Annexon is back with final Huntington's data confirming hypothesis—and no new safety issues to declare

Investors were troubled by the dropout rate for patients in a phase 2 trial for Annexon’s Huntington’s disease med earlier this year. But now, the biotech is back with the finalized data from that study, with no new discontinuations to report and a solution to mitigate risk.

Annexon shared final data from the phase 2 open-label clinical trial for ANX005 in patients with or at risk for Huntington’s disease, a devastating inherited disorder that causes a progressive breakdown of nerve cells in the brain. The 28 patients were dosed for six months and followed for three more. The goal of the study was safety and tolerability.

The company is taking a precision medicine approach to treating the disease by targeting the C1q complex, which is the start of the complement pathway that plays a key role in triggering inflammation and the defense against pathogens as part of innate immunity. The biotech has hypothesized that by stopping the complement cascade before it starts, diseases like Huntington’s can be prevented.

Specifically, C1q inappropriately recognizes and tags functioning synapses that are critical to normal brain health and sparks a chain reaction of neuroinflammation, synapse damage and ultimately synapse loss. The hope is that ANX005 will block C1q and the complement pathway to preserve functioning synapses and slow or halt neurodegeneration.

And that’s what Annexon says has happened in the midstage trial. ANX005 demonstrated full and durable C1q target inhibition as measured by two biomarkers.

Annexon also got a look at efficacy, with results showing a stabilization of disease progression in the overall population for the entire nine months of the study. This was assessed using a common rating scale that measures disease progression in early to moderate Huntington’s. Patients with the disease typically degenerate over this length of time.

What’s most exciting for Annexon, however, is that the data seem to confirm the precision medicine approach, which has been the plan all along. Patients who had higher baseline complement activity at the start of the study experienced rapid clinical benefit during the nine-month study period, beginning about six weeks after dosing.

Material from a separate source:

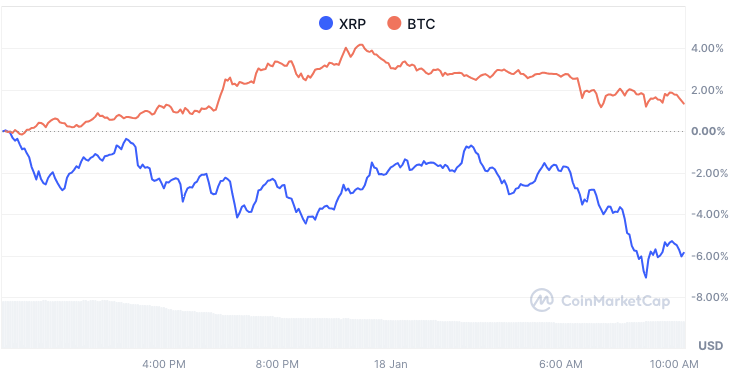Select the 6:00 AM time axis label
The width and height of the screenshot is (743, 380).
click(x=561, y=364)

“Annexon has followed this hypothesis of patients responding uniquely to our approach based on their elevated classical complement levels in multiple complement-mediated autoimmune conditions, and this HD trial is the first such clinical assessment in complement-mediated neurodegenerative diseases,” President and CEO Douglas Love told Fierce Biotech in an email.

Data from the subset of patients with elevated levels of C4a, which is a measurement of complement activation, "support our hypothesis that these patients might have a stronger and more durable response to C1q inhibition than those with lower complement activity.”

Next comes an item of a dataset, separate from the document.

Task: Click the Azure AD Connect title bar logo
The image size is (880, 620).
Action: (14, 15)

That means that Annexon can take the precision medicine approach forward and target patients with higher complement activity in future trials.

About that safety data

But that was not the only lesson, Love noted. When the interim results were released back in January, investors balked at the news that five patients dropped out of the trial—two were deemed unrelated (including a case of COVID) and three were potentially linked to the treatment. The adverse events experienced by the three patients included a case of systemic lupus and idiopathic pneumonitis, a type of noninfectious pneumonia. But no serious cases of infection or death were reported.

The case of lupus resolved after treatment stopped, while the idiopathic pneumonitis event "improved" once dosing ceased, according to the final data release. The third patient experienced hemolytic anemia, which was asymptomatic and also resolved with the end of treatment. 

Overall, the safety data have not changed, and no new treatment-related events were recorded, Love stressed. And the company now has an idea of what happened with the three patients.

“There has been no change in safety profile from the interim results we released in January of this year,” he said.

Annexon found that all three patients had elevated antinuclear antibody titers at the start of the study, which is an indication of an underlying autoimmune condition. No patients who had normal levels of this biomarker discontinued the study.

The company has therefore enhanced screening for this biomarker and added some additional layers of monitoring to reduce the risk of encountering adverse events like this in the future. But patients who do have elevated antinuclear antibody titers may still have a chance to participate, as Love said the therapy can be administered with less frequent dosing to reduce risks from a chronic dosing protocol. ANX005 has now been given to more than 170 people, “with a consistently favorable benefit-risk profile,” according to Love.

Annexon plans to talk with regulators in the U.S. and the EU to discuss the design of a well-controlled confirmatory trial, according to Love. This will use the precision medicine approach, but the exact protocol will be finalized with input from the regulators. 

But first, Annexon will host a conference call to discuss the ANX005 results, starting at 8 a.m. ET today, when Love and his fellow execs will find out whether the new lessons about the safety data are enough to smooth over investor concerns.

ANX005 is also being tested in amyotrophic lateral sclerosis, Guillain Barré syndrome and warm autoimmune hemolytic anemia.